Class WordExtractor

  • All Implemented Interfaces:
    Closeable, AutoCloseable

    public final class WordExtractor
    extends POIOLE2TextExtractor
    Class to extract the text from a Word Document. You should use either getParagraphText() or getText() unless you have a strong reason otherwise.
    • Constructor Detail

      • WordExtractor

        public WordExtractor​(InputStream is)
                      throws IOException
        Create a new Word Extractor
        Parameters:
        is - InputStream containing the word file
        Throws:
        IOException
      • WordExtractor

        public WordExtractor​(POIFSFileSystem fs)
                      throws IOException
        Create a new Word Extractor
        Parameters:
        fs - POIFSFileSystem containing the word file
        Throws:
        IOException
      • WordExtractor

        public WordExtractor​(HWPFDocument doc)
        Create a new Word Extractor
        Parameters:
        doc - The HWPFDocument to extract from
    • Method Detail

      • main

        public static void main​(String[] args)
                         throws IOException
        Command line extractor, so people will stop moaning that they can't just run this.
        Throws:
        IOException
      • getParagraphText

        public String[] getParagraphText()
        Get the text from the word file, as an array with one String per paragraph
      • getFootnoteText

        public String[] getFootnoteText()
      • getMainTextboxText

        public String[] getMainTextboxText()
      • getEndnoteText

        public String[] getEndnoteText()
      • getCommentsText

        public String[] getCommentsText()
      • getHeaderText

        @Deprecated
        public String getHeaderText()
        Deprecated.
        3.8 beta 4
        Grab the text from the headers
      • getFooterText

        @Deprecated
        public String getFooterText()
        Deprecated.
        3.8 beta 4
        Grab the text from the footers
      • getTextFromPieces

        public String getTextFromPieces()
        Grab the text out of the text pieces.

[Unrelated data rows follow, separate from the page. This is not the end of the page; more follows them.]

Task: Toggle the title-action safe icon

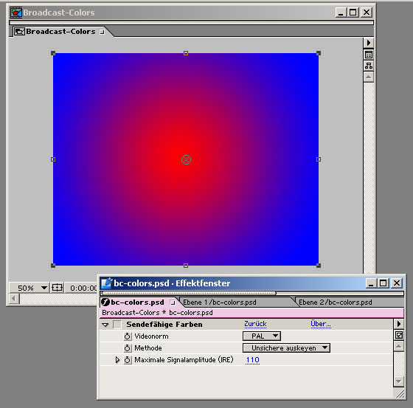Action: (58, 288)
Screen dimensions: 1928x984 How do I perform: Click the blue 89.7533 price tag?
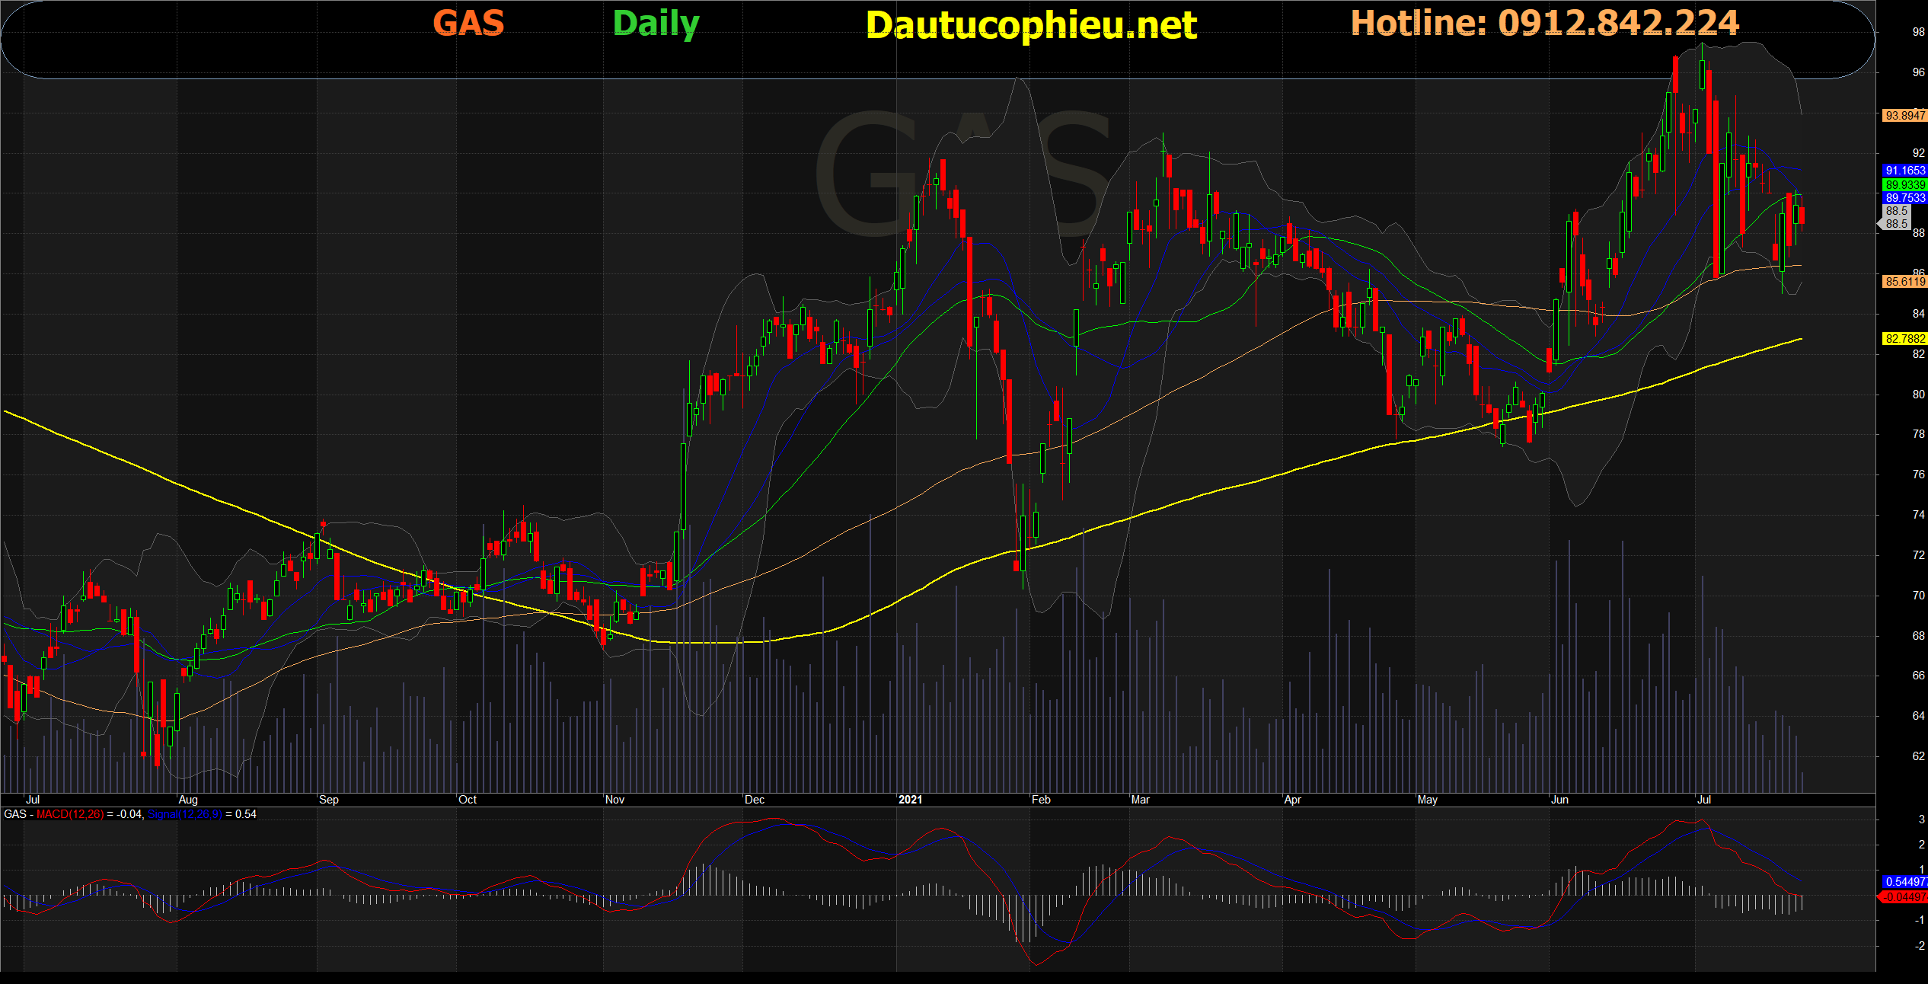click(x=1904, y=198)
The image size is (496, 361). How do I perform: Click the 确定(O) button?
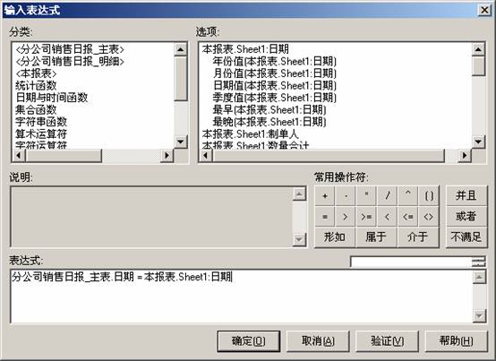(x=249, y=341)
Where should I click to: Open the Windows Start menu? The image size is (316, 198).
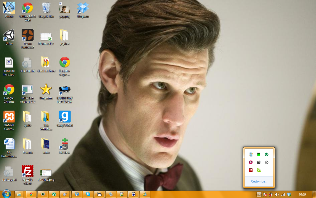(6, 194)
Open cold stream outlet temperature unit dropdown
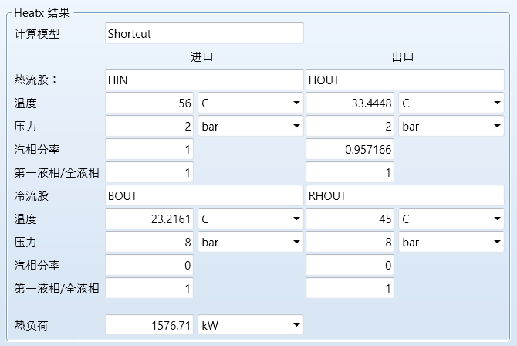This screenshot has width=517, height=346. coord(451,219)
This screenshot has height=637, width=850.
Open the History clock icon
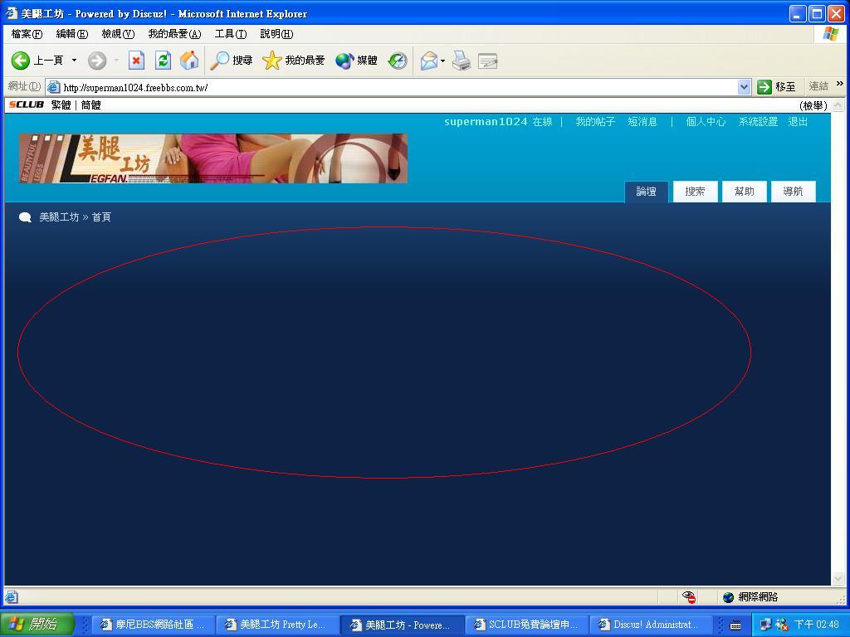point(398,61)
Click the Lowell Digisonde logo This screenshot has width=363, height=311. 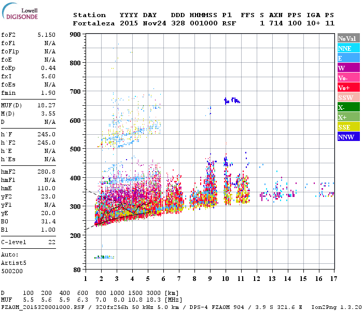pyautogui.click(x=20, y=11)
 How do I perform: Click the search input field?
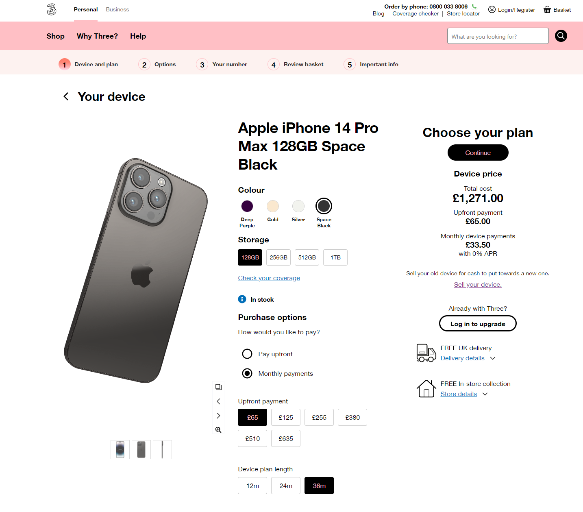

Might also include various bits of crud, but will work in cases where the text piece -> paragraph mapping is broken. Fast too.
      • getText

        public String getText()
        Grab the text, based on the WordToTextConverter. Shouldn't include any crud, but slower than getTextFromPieces().
        Specified by:
        getText in class POITextExtractor
        Returns:
        All the text from the document
      • stripFields

        public static String stripFields​(String text)
        Removes any fields (eg macros, page markers etc) from the string.